The work of Dylan Wiliam (@DylanWiliam), a leading authority on both formative assessment and the model of staff working collaboratively in enquiry groups that he calls ‘Teacher Learning Communities’, has provided much of stimulus for the actual nuts and bolts of our programme for next year. This white paper on Sustaining Formative Assessment with Teacher Learning Communities is a must-read, while this webinar on Five Components of an Effective Teacher Learning Community provides similar ideas in a different format.
Another of the more practical reads comes from the work done in developing the NCSL’s Research and Development Kitbag work. The secondary phase case studies are well worth a read… Likewise, reading the NCSL’s Leading a Research Engaged School has proved helpful, particularly in relation to thinking about where we might look outside of our own school for research expertise (I’ve not read this lot yet, but may do…)
Although the actual model that we are pursuing leans heavily on Wiliams’ work, the intellectual exercise of looking at the background research is, in my opinion, a worthwhile pursuit in itself. A couple of meaty examples come from work presented by Ray Bolam and colleagues:
- Synthesis of research and evluation projects concerned with capacity-building through teachers’ professional development. A weighty tome, much of which I have only scanned through, but it does present findings that strongly endorse models of professional development that include collaborative approaches to CPD (p92), mentoring/ coaching (p94), and action research (p95). Final conclusions (from p109 onwards) offer further insight into the evidence supporting various concepts.

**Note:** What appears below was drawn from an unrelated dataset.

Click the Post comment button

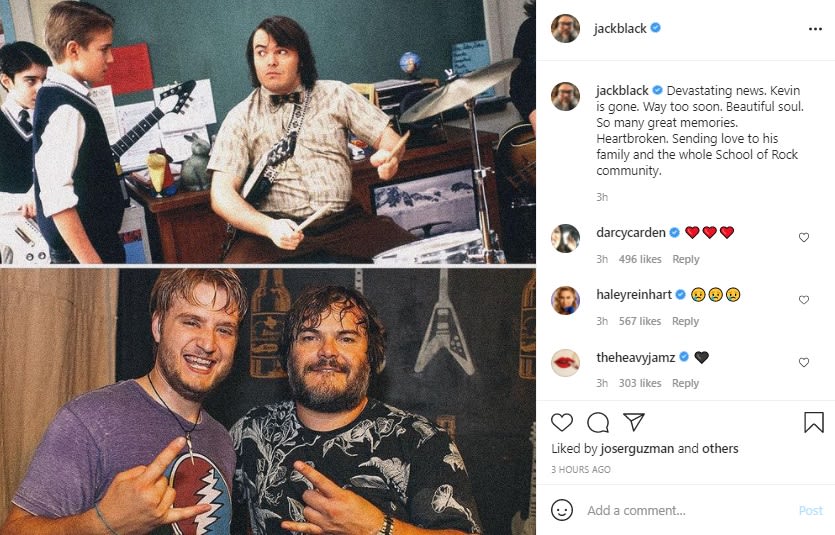click(x=811, y=511)
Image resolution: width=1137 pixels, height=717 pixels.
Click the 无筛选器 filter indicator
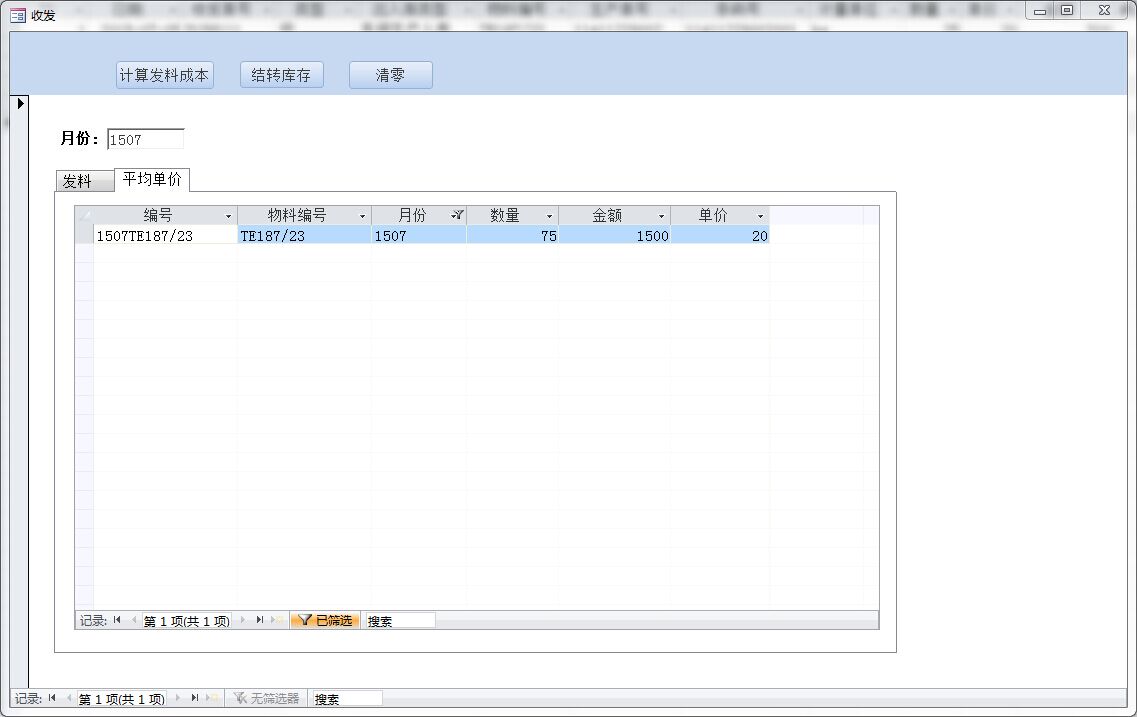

- In Creating & Sustaining Effective Professional Learning Communities they provide a thorough literature review, survey and case study findings, and offer analysis and concluding implications. It is another very dense piece of work (though I did invest in reading this one properly!), but the literature review alone is stimulating. Early on in the review, they offer a working definition for what it means to be a (professional) learning community:
…a group of people sharing and critically interrogating their practice in an ongoing, reflective, collaborative, inclusive, learning-oriented, growth-promoting way (Toole and Lewis, 2002); operating as a collective enterprise (King and Newmann, 2001). Summarising the literature, Hord (1997, p1) blended process and anticipated outcomes in defining a ‘professional community of learners’ (Astuto et al, 1993) as one “…in which the teachers in a school and its administrators continuously seek and share learning, and act on their learning. The goal of their actions is to enhance their effectiveness as professionals for the students’ benefit; thus, this arrangement“
The key characteristics of such a community seem to boil down to:
- shared values and vision
- collective responsibility
- reflective professional enquiry
- collaboration
- group, as well as individual, learning is promoted
More on collaborative professional learning.
Read an introduction to the idea of moving from CPD to JPD (Joint Practice Development) in this National College resource on Power Professional Learning: a school leader’s guide to joint practice development. This paper, from Aileen Kennedy at the University of Strathclyde, also explores perceptions of the idea of collaborative CPD and potential barriers, including a review of pertinent literature.